Daily Mail, Page: 22-23 The Daily Telegraph, Business, Page: 1 Financial Times, Page: 18
Polish PM attacks Ireland as tax haven
Leo Varadkar has been forced to defend Ireland’s stance on corporation tax after the Polish Prime Minister Mateusz Morawiecki said some nations were abusing “their taxation systems to the detriment of other countries”. Mr Morawiecki was speaking in support of the EU’s digital tax plan which Ireland has opposed claiming it breaches international treaty obligations. Mr Morawiecki said he was in favour of “eliminating all tax havens from Europe because this would bring a level playing field.” But Mr Varadkar hit back saying Ireland was “forever closing tax loopholes” like the Double Irish. He added that Ireland was opposed to the digital tax because it was based on turnover rather than profit. “The principle has to be that taxes are paid where they are created,” he said. The discussion on tax came amid clashes between European leaders on budget discipline.
Treasury fears online sales tax would breach EU state aid rules
The Treasury has ruled out an online sales tax to help high street shops because under the draft withdrawal agreement Britain has accepted “dynamic alignment” with Brussels on state-aid rules. The Times reports that Mel Stride, financial secretary to the Treasury, has written to Nicky Morgan, chairwoman of the Treasury select committee, to say there was a “high risk” that any such tax would breach the bloc’s state aid rules. Campaigners had urged the Government to introduce a sales tax to rebalance competition arguing online retailers had an advantage over traditional businesses due to the lower rates they need to pay.

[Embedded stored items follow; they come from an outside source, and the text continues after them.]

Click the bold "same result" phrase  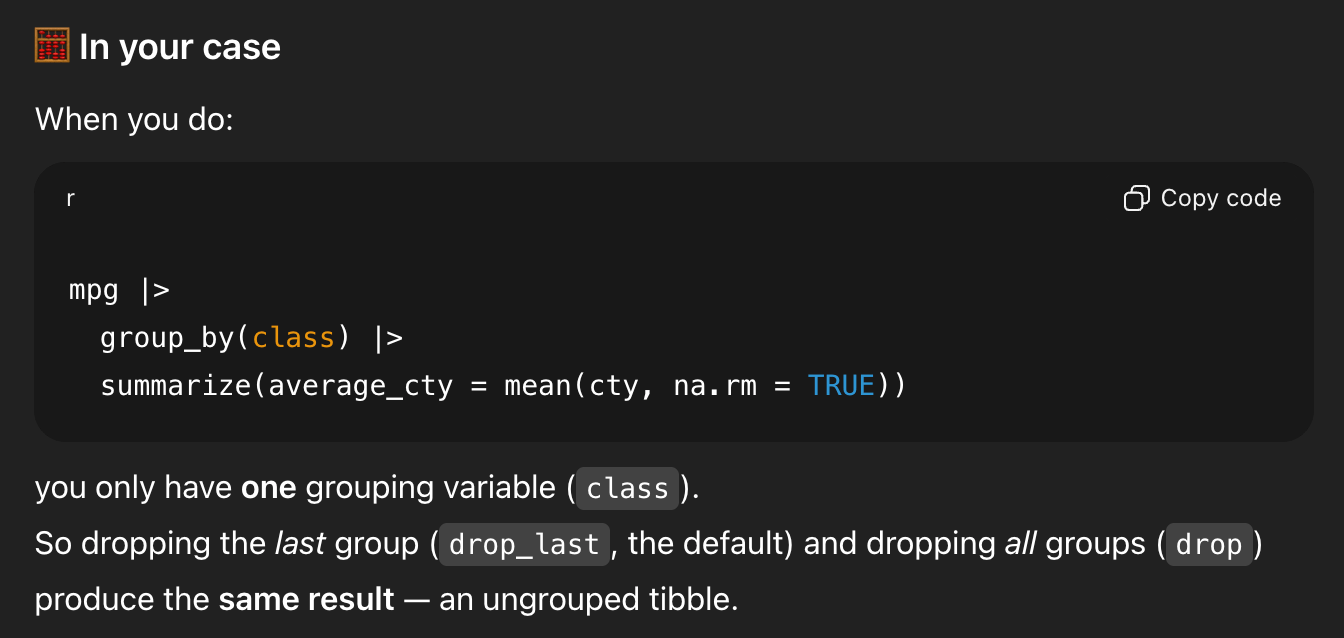[307, 600]
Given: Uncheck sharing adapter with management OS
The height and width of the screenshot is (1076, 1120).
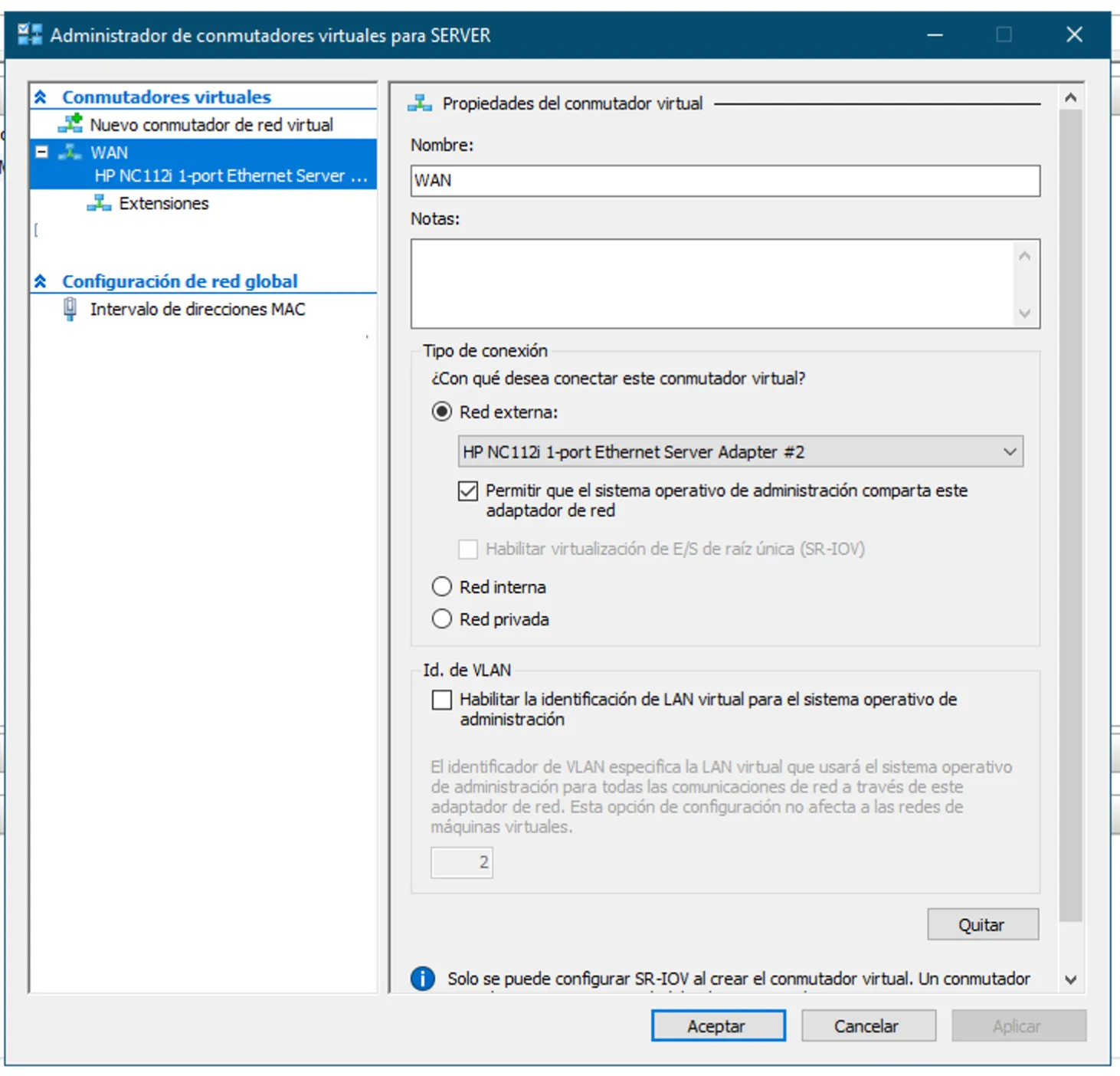Looking at the screenshot, I should [x=468, y=491].
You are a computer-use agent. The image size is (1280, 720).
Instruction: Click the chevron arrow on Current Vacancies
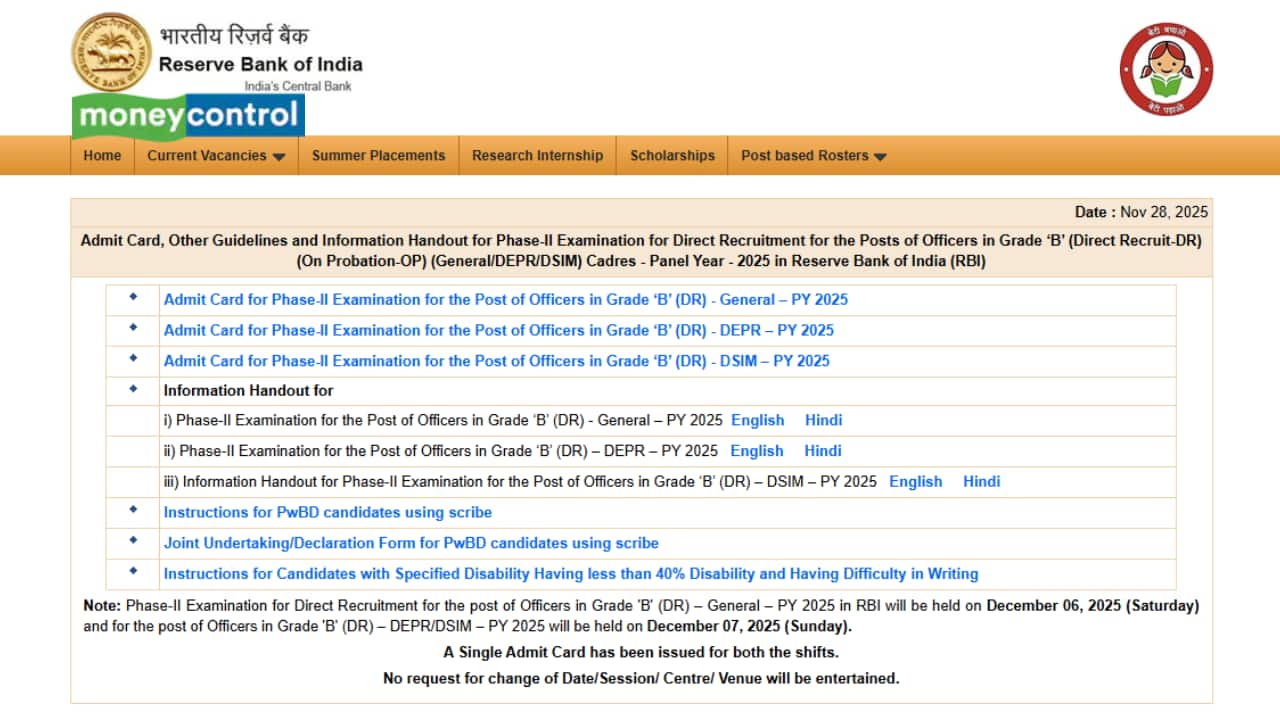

EU takes UK to court over tax on commodities trading
The European Commission has referred the UK to the Court of Justice of the EU accusing it of failing to tax commodities traders in line with EU rules. A Commission spokesman said the UK had extended “the scope of a VAT derogation that applies a zero-rate to transactions carried out on certain commodity markets” since the derogation was notified to the Commission in 1977, “meaning that it is no longer limited to trading in the commodities as originally covered by the derogation.” The UK insists its approach is in line with EU rules.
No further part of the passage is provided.